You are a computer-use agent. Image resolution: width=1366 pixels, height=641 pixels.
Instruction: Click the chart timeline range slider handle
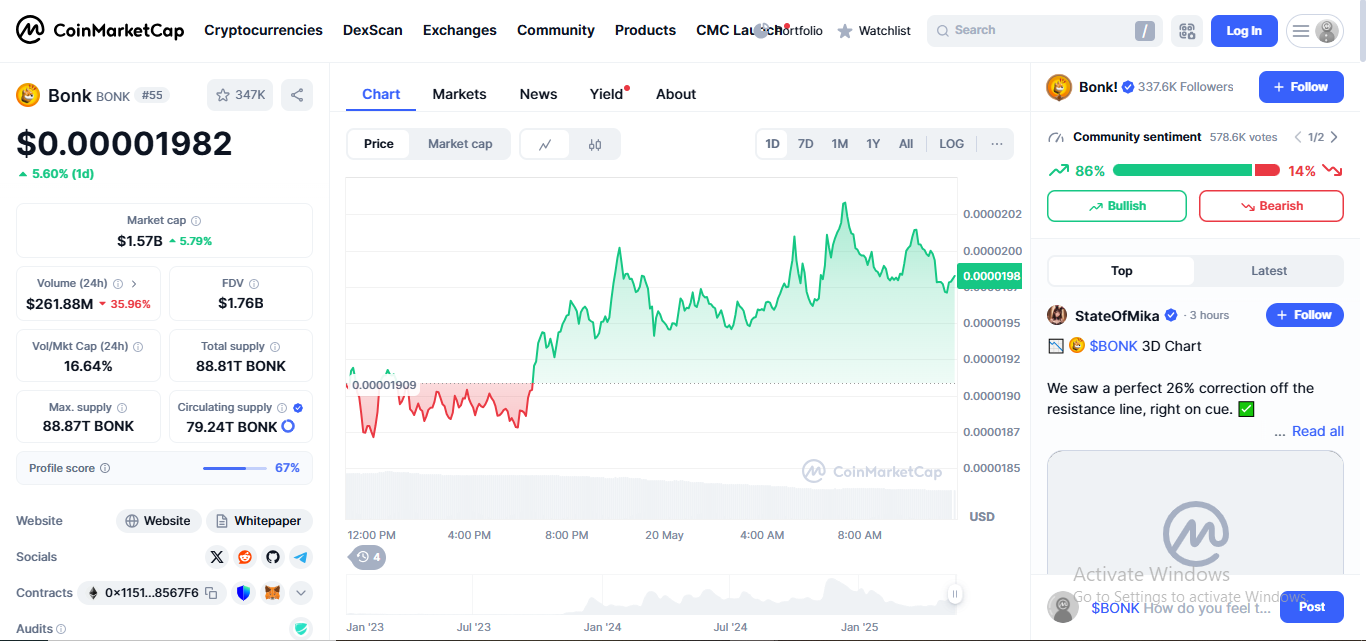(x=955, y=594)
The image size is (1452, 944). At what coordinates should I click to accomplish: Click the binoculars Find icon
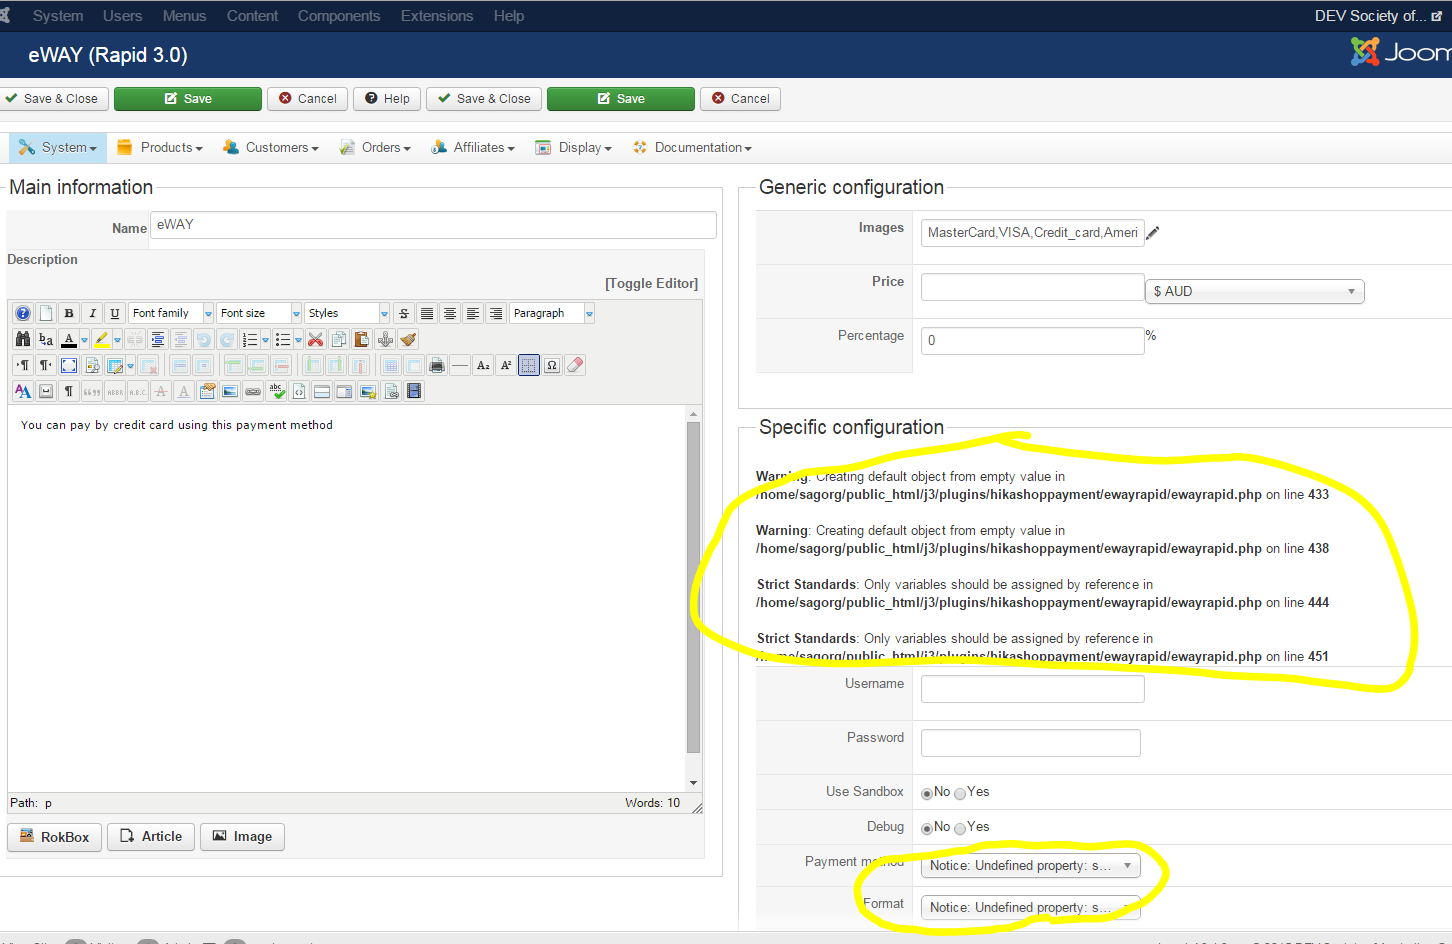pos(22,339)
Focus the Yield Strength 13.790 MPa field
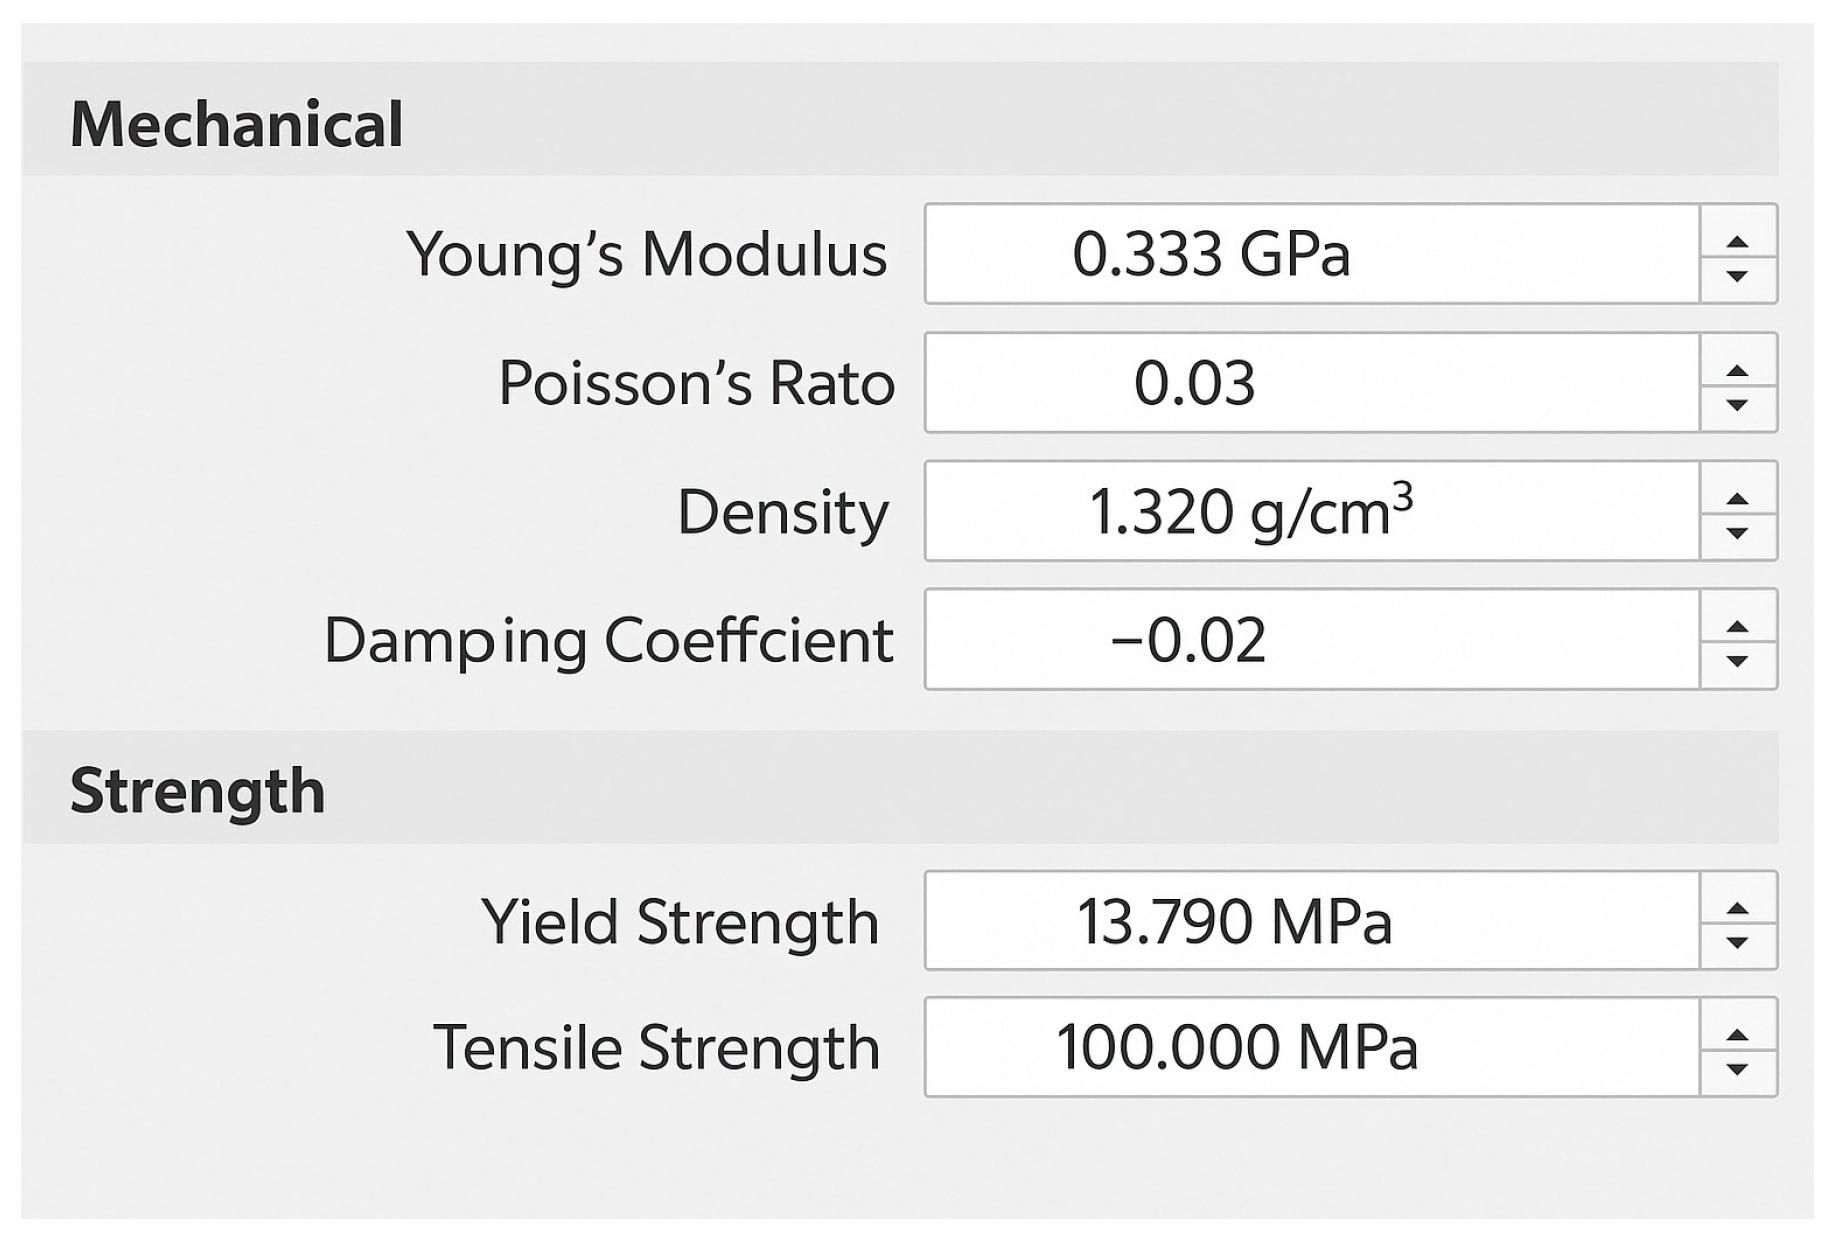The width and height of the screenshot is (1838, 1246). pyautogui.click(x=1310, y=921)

INSTRUCTIONS FOR THE TASK: Copy the listing above verbatim; the pictures it contains are to stay out.

EXPECTED OUTPUT:
You are a computer-use agent. Image resolution: width=1366 pixels, height=641 pixels.
Instruction: Click the chart timeline range slider handle
(x=955, y=594)
The image size is (1452, 944). At what coordinates should I click to accomplish: Click the binoculars Find icon
pos(22,339)
Focus the Yield Strength 13.790 MPa field
The width and height of the screenshot is (1838, 1246). pyautogui.click(x=1310, y=921)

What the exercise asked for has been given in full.